→ **To be done**: Turn the items below into a numbered list, skipping any blank lines and leaving out the pictures.

→ **Exercise material**:
——

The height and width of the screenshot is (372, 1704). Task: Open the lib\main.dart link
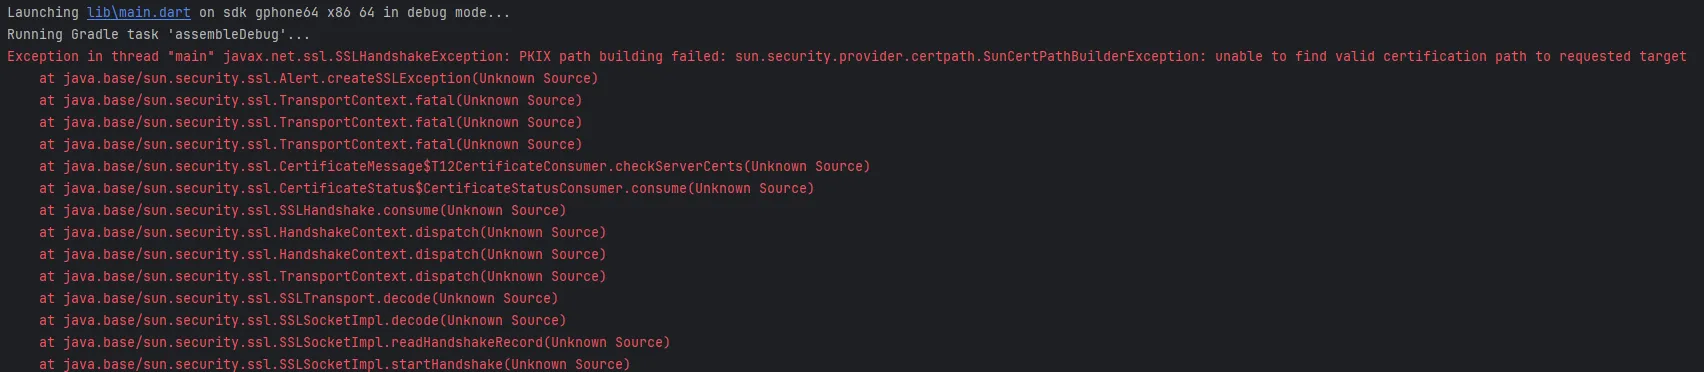139,13
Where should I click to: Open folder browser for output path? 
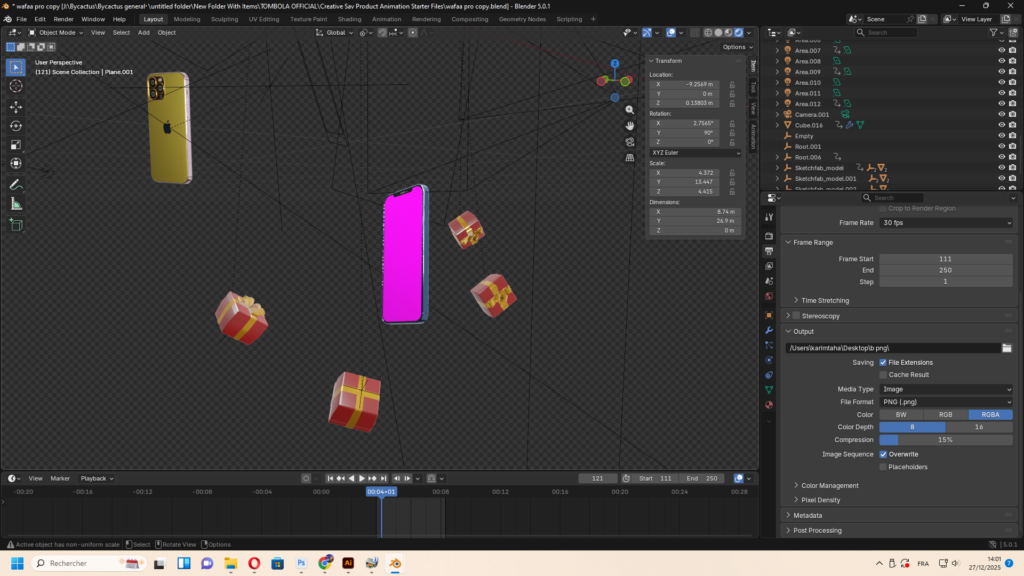pyautogui.click(x=1007, y=348)
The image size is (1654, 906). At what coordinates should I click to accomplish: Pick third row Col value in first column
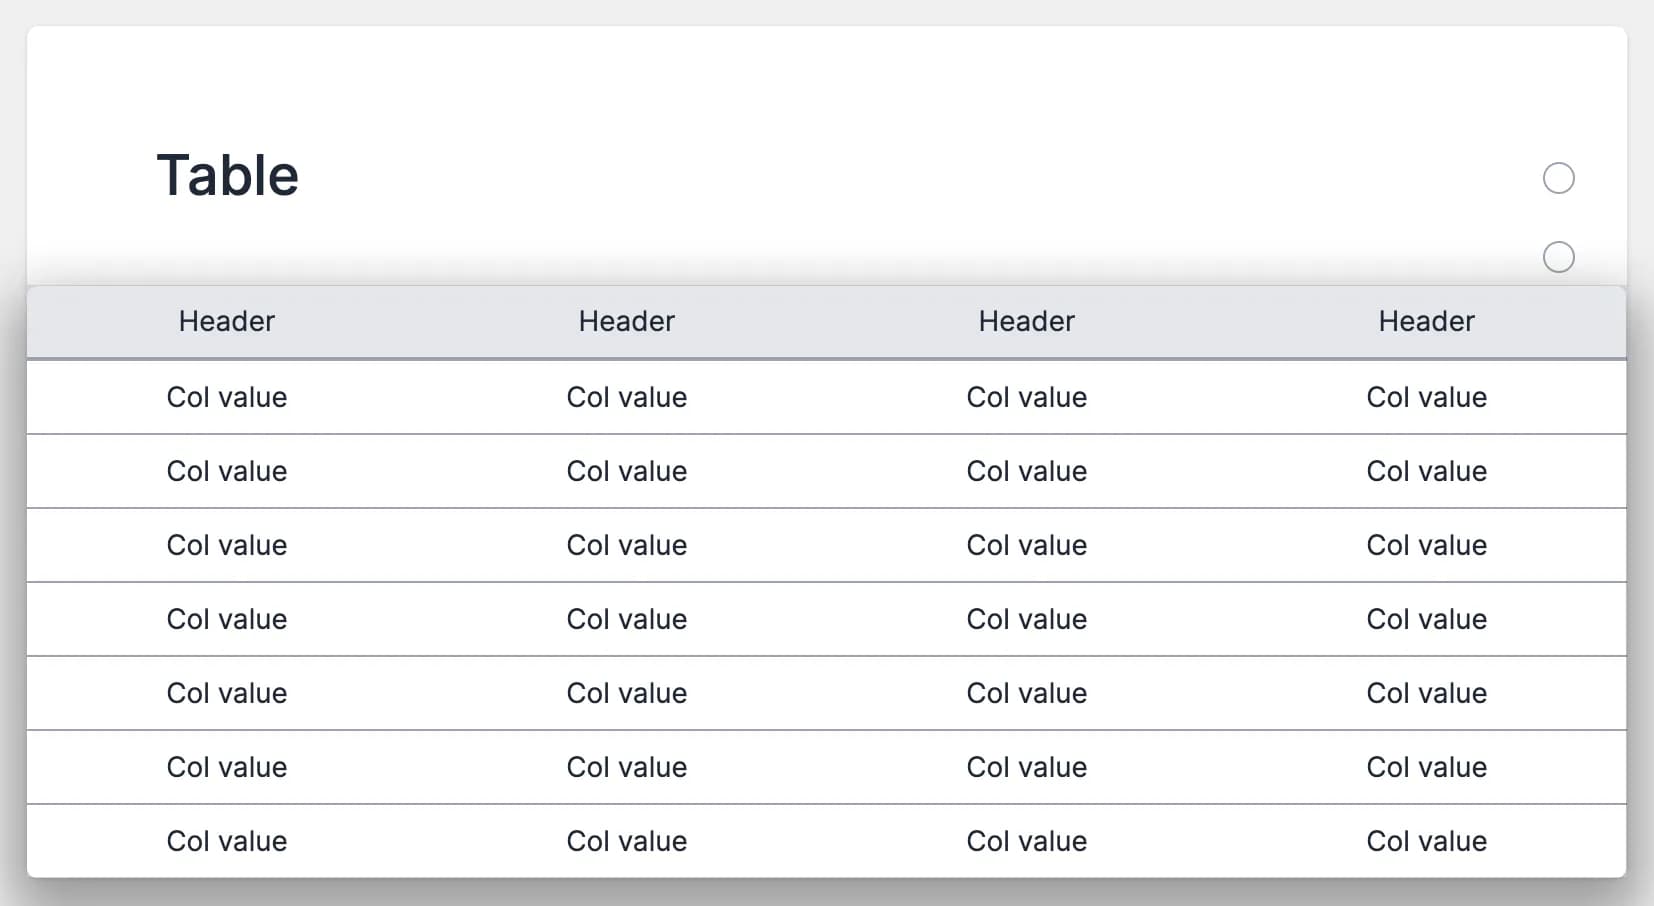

——

→ **Expected answer**:
1. The height and width of the screenshot is (372, 1704). Task: Open the lib\main.dart link
2. 139,13
3. Where should I click to: Open folder browser for output path? 
4. pyautogui.click(x=1007, y=348)
5. The image size is (1654, 906). At what coordinates should I click to accomplish: Pick third row Col value in first column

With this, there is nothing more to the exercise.